Nuova formazione e nuovo disco per gli Obake, che dopo aver fatto alzare parecchie antenne in ambiente metal e generi consimili nel 2011 con l’album d’esordio, fanno ritorno con Mutations (qui la nostra recensione). Ed ecco la nostra intervista alla band.

Che cos’è successo dall’uscita del vostro esordio a oggi?

Dopo l’uscita dell’esordio e il tour con Trevor Dunn abbiamo subito programmato una nuova session di studio per lavorare a nuovo materiale.

Così ci siamo ritrovati a Budapest qualche mese dopo, ancora carichi per la grande energia prodotta dal primo disco ma con la decisa volontà di rendere il suono di Obake ancora più incisivo e definito.

E nel produrre il secondo disco abbiamo sentito la necessità di consolidare ulteriormente la lineup con l’entrata di Colin al basso. Nel mentre abbiamo singolarmente fatto tutti uscire diversi altri dischi.

La vostra formazione è diventata ancora più internazionale. Quanto ha influito il cambio di formazione nel nuovo disco e che cosa ha portato Colin Edwin?

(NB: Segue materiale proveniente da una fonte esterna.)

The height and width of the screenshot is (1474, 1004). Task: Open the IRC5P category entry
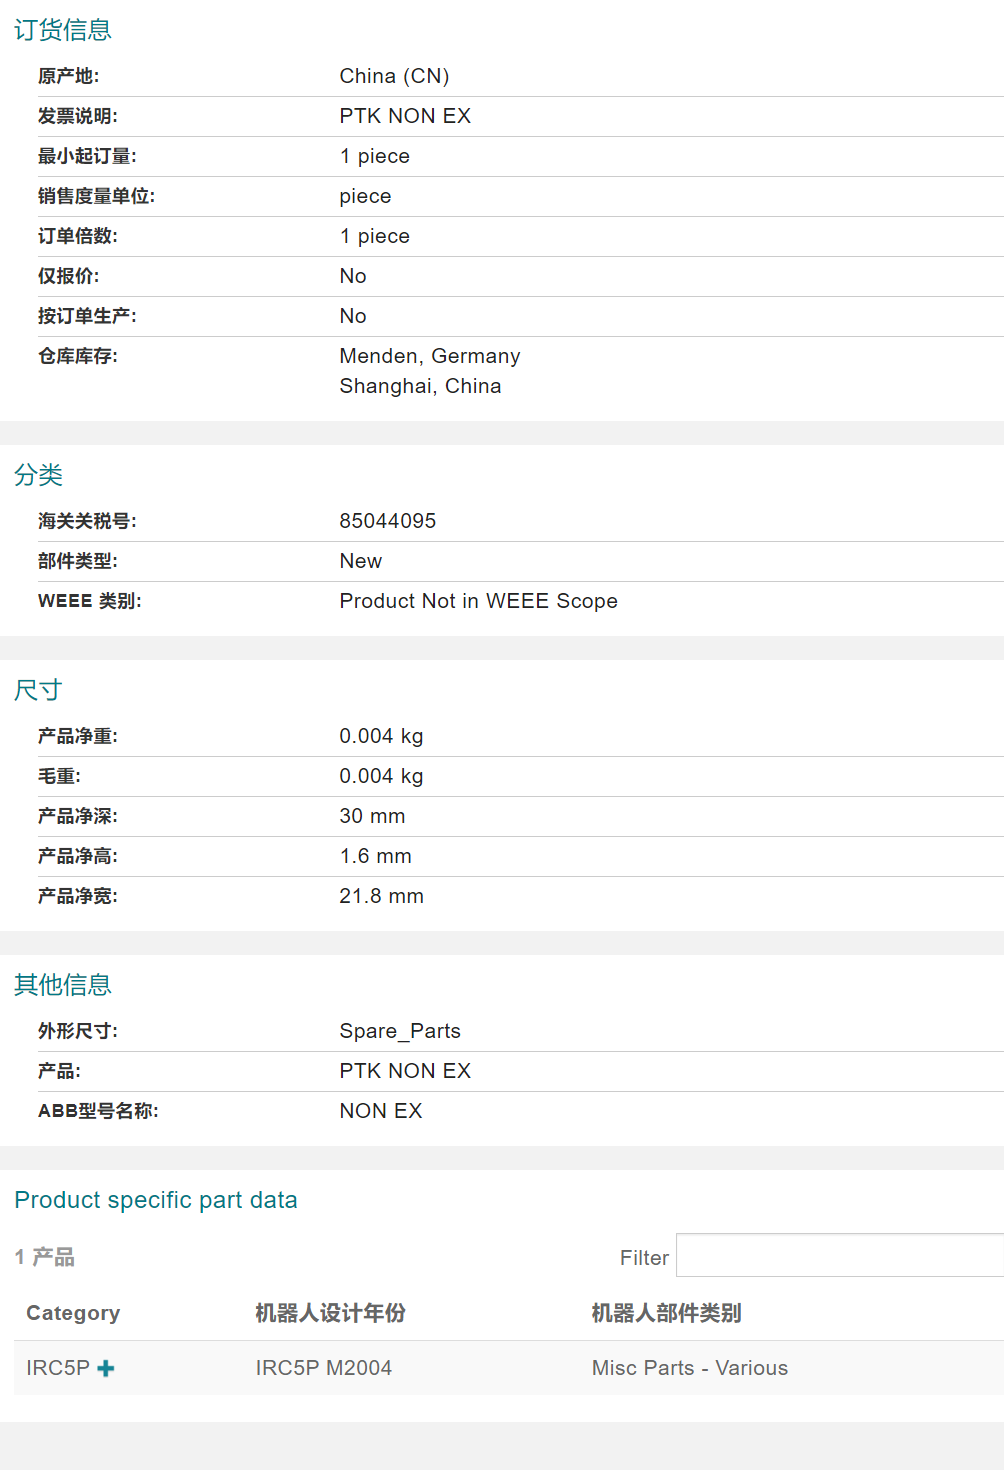pyautogui.click(x=58, y=1368)
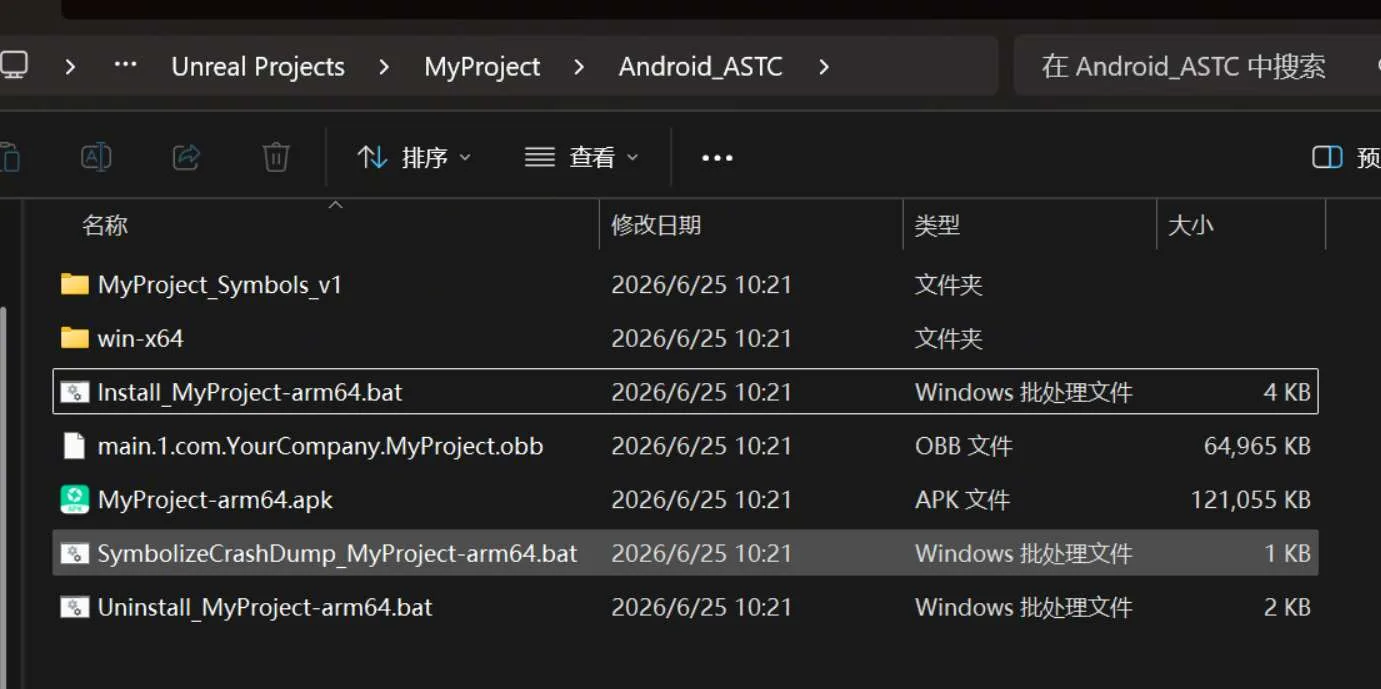Image resolution: width=1381 pixels, height=689 pixels.
Task: Open the three-dots more options menu
Action: 718,158
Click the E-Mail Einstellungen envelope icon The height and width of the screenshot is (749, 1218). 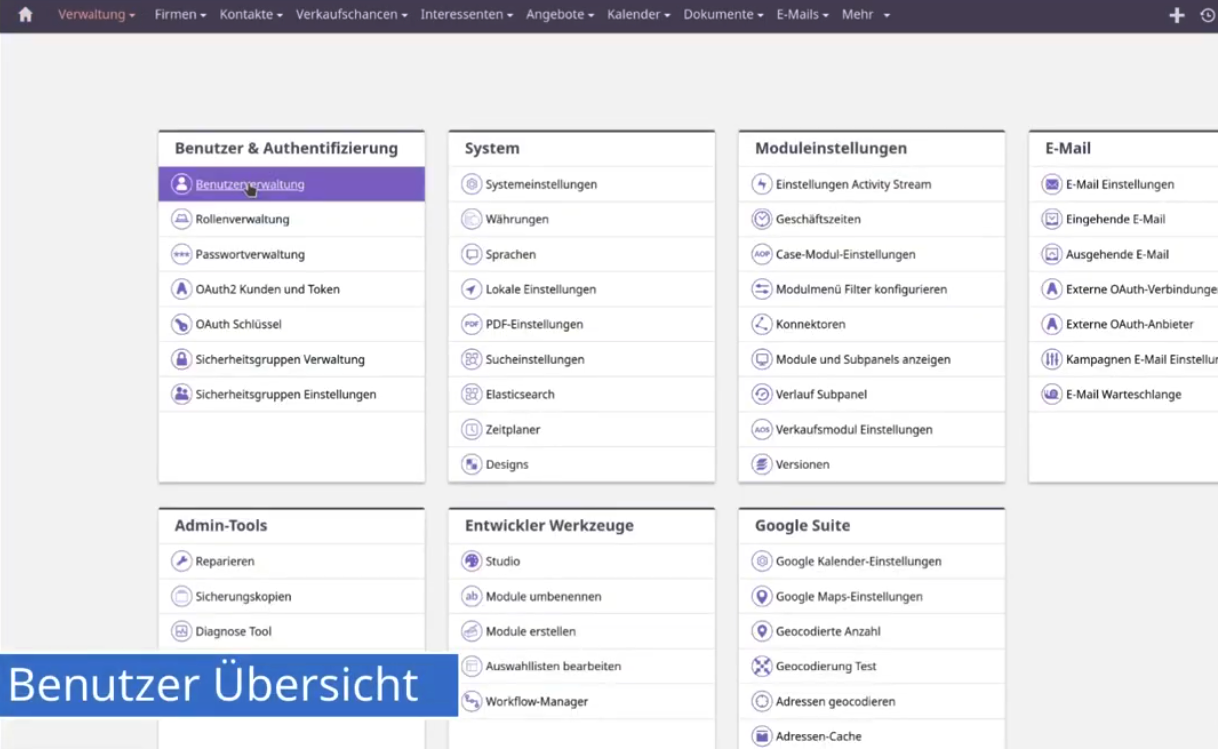(x=1051, y=184)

Oltre a essere un bassista spaventoso, è la persona di Colin a fare la differenza, ha veramente portato una fresca ventata di entusiasmo e di ottime idee.

Musicalmente ci interessava un basso in grado di scavare ancora più a fondo rispetto al primo disco e soprattutto rispetto a quanto prodotto dalla chitarra baritona di Eraldo. Colin porta dritto al centro della terra in questo senso…

Come nasce la scelta di inserire un brano come Burnt Down, che ha caratteristiche molto differenti rispetto al resto del disco?

Burnt Down è un brano al quale siamo tutti molto legati. Non credo Obake possa essere definitvo un gruppo esclusivamente metal, o almeno per noi non è così. Qui confluiscono semplicemente le nostre visioni più cupe e il risultato musicale è prevalentemente un blend fra scariche di energia e dilatazioni oniriche.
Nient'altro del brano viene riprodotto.